Task requirements:
Rewrite the listing below, swapping each occurrence of "Where should I click to" for "Where do I click to". Leave every other line and word unchanged.
★ ★ ★ ★
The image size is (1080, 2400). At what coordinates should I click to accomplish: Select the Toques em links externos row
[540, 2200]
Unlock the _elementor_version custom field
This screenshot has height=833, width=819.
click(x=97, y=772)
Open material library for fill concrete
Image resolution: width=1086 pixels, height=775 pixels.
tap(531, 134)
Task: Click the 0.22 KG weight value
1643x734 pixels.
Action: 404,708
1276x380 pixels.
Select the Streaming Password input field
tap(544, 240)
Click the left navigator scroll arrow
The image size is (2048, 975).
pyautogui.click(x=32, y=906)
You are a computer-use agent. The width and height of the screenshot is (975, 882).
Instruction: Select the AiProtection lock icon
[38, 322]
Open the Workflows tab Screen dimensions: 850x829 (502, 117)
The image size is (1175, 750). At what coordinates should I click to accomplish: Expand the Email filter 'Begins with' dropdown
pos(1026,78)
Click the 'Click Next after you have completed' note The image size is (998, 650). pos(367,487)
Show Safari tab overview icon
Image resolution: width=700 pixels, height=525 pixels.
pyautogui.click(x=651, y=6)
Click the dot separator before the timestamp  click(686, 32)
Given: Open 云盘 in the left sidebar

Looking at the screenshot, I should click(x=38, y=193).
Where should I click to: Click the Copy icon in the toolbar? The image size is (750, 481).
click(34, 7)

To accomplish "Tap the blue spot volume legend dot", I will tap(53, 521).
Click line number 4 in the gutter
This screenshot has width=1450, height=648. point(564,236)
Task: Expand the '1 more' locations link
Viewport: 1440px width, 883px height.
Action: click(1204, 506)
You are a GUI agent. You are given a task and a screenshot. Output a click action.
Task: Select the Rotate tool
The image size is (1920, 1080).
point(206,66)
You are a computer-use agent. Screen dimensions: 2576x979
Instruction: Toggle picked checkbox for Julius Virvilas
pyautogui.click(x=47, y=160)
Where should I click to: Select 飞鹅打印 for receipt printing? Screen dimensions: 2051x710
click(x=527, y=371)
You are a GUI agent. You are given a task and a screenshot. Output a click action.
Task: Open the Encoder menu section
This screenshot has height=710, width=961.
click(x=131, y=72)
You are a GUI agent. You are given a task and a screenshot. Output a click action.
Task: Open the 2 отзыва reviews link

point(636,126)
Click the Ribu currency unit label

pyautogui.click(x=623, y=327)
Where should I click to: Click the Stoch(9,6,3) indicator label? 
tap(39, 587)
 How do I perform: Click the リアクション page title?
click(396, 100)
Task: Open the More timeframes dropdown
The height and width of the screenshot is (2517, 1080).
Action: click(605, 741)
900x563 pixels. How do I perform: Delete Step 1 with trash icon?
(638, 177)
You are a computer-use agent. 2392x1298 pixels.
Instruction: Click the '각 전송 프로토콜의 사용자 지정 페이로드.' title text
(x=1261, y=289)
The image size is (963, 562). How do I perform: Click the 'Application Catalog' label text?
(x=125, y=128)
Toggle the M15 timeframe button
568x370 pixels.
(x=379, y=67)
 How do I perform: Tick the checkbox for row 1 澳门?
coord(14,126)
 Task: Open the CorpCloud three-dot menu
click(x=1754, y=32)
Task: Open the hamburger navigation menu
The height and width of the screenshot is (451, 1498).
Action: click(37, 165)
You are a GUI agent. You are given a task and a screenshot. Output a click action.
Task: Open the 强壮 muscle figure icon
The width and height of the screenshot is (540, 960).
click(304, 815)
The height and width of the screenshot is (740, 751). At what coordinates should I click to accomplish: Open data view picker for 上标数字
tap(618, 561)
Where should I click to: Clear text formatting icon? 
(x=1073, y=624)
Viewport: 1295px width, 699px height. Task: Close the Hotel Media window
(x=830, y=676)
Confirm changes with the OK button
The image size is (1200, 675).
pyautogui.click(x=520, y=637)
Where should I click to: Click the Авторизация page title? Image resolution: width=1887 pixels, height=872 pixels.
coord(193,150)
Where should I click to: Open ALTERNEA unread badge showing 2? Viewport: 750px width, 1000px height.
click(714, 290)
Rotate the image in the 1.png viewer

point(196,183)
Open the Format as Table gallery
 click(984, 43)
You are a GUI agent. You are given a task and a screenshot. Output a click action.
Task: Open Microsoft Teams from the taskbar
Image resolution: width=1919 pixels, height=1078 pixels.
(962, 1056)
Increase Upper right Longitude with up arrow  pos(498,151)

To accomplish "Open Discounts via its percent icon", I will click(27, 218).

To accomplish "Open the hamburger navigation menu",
★ ★ ★ ★
Correct output:
The image size is (1080, 2400). At what coordinates should I click to accomplish: Select the Toques em links externos row
[540, 2200]
Unlock the _elementor_version custom field
This screenshot has height=833, width=819.
click(x=97, y=772)
Open material library for fill concrete
Image resolution: width=1086 pixels, height=775 pixels.
tap(531, 134)
Task: Click the 0.22 KG weight value
1643x734 pixels.
Action: 404,708
1276x380 pixels.
Select the Streaming Password input field
tap(544, 240)
Click the left navigator scroll arrow
The image size is (2048, 975).
pyautogui.click(x=32, y=906)
You are a computer-use agent. The width and height of the screenshot is (975, 882).
Instruction: Select the AiProtection lock icon
[38, 322]
Open the Workflows tab Screen dimensions: 850x829 (502, 117)
The image size is (1175, 750). At what coordinates should I click to accomplish: Expand the Email filter 'Begins with' dropdown
pos(1026,78)
Click the 'Click Next after you have completed' note The image size is (998, 650). pos(367,487)
Show Safari tab overview icon
Image resolution: width=700 pixels, height=525 pixels.
pyautogui.click(x=651, y=6)
Click the dot separator before the timestamp  click(686, 32)
Given: Open 云盘 in the left sidebar

Looking at the screenshot, I should click(x=38, y=193).
Where do I click to: Click the Copy icon in the toolbar? The image size is (750, 481).
click(34, 7)

To accomplish "Tap the blue spot volume legend dot", I will tap(53, 521).
Click line number 4 in the gutter
This screenshot has width=1450, height=648. point(564,236)
Task: Expand the '1 more' locations link
Viewport: 1440px width, 883px height.
Action: click(1204, 506)
You are a GUI agent. You are given a task and a screenshot. Output a click action.
Task: Select the Rotate tool
The image size is (1920, 1080).
point(206,66)
You are a computer-use agent. Screen dimensions: 2576x979
Instruction: Toggle picked checkbox for Julius Virvilas
pyautogui.click(x=47, y=160)
Where do I click to: Select 飞鹅打印 for receipt printing? Screen dimensions: 2051x710
click(x=527, y=371)
You are a GUI agent. You are given a task and a screenshot. Output a click action.
Task: Open the Encoder menu section
This screenshot has height=710, width=961.
click(x=131, y=72)
You are a GUI agent. You are given a task and a screenshot. Output a click action.
Task: Open the 2 отзыва reviews link

point(636,126)
Click the Ribu currency unit label

pyautogui.click(x=623, y=327)
Where do I click to: Click the Stoch(9,6,3) indicator label? 
tap(39, 587)
 How do I perform: Click the リアクション page title?
click(396, 100)
Task: Open the More timeframes dropdown
The height and width of the screenshot is (2517, 1080).
Action: click(605, 741)
900x563 pixels. How do I perform: Delete Step 1 with trash icon?
(638, 177)
You are a computer-use agent. 2392x1298 pixels.
Instruction: Click the '각 전송 프로토콜의 사용자 지정 페이로드.' title text
(x=1261, y=289)
The image size is (963, 562). How do I perform: Click the 'Application Catalog' label text?
(x=125, y=128)
Toggle the M15 timeframe button
568x370 pixels.
(x=379, y=67)
 How do I perform: Tick the checkbox for row 1 澳门?
coord(14,126)
 Task: Open the CorpCloud three-dot menu
click(x=1754, y=32)
Task: Open the hamburger navigation menu
The height and width of the screenshot is (451, 1498).
Action: click(37, 165)
You are a GUI agent. You are given a task and a screenshot. Output a click action.
Task: Open the 强壮 muscle figure icon
The width and height of the screenshot is (540, 960).
click(304, 815)
The height and width of the screenshot is (740, 751). At what coordinates should I click to accomplish: Open data view picker for 上标数字
tap(618, 561)
Where do I click to: Clear text formatting icon? 
(x=1073, y=624)
Viewport: 1295px width, 699px height. Task: Close the Hotel Media window
(x=830, y=676)
Confirm changes with the OK button
The image size is (1200, 675).
pyautogui.click(x=520, y=637)
Where do I click to: Click the Авторизация page title? Image resolution: width=1887 pixels, height=872 pixels.
coord(193,150)
Where do I click to: Open ALTERNEA unread badge showing 2? Viewport: 750px width, 1000px height.
click(714, 290)
Rotate the image in the 1.png viewer

point(196,183)
Open the Format as Table gallery
 click(984, 43)
You are a GUI agent. You are given a task and a screenshot. Output a click action.
Task: Open Microsoft Teams from the taskbar
Image resolution: width=1919 pixels, height=1078 pixels.
(962, 1056)
Increase Upper right Longitude with up arrow  pos(498,151)

To accomplish "Open Discounts via its percent icon", I will click(27, 218).

To accomplish "Open the hamburger navigation menu",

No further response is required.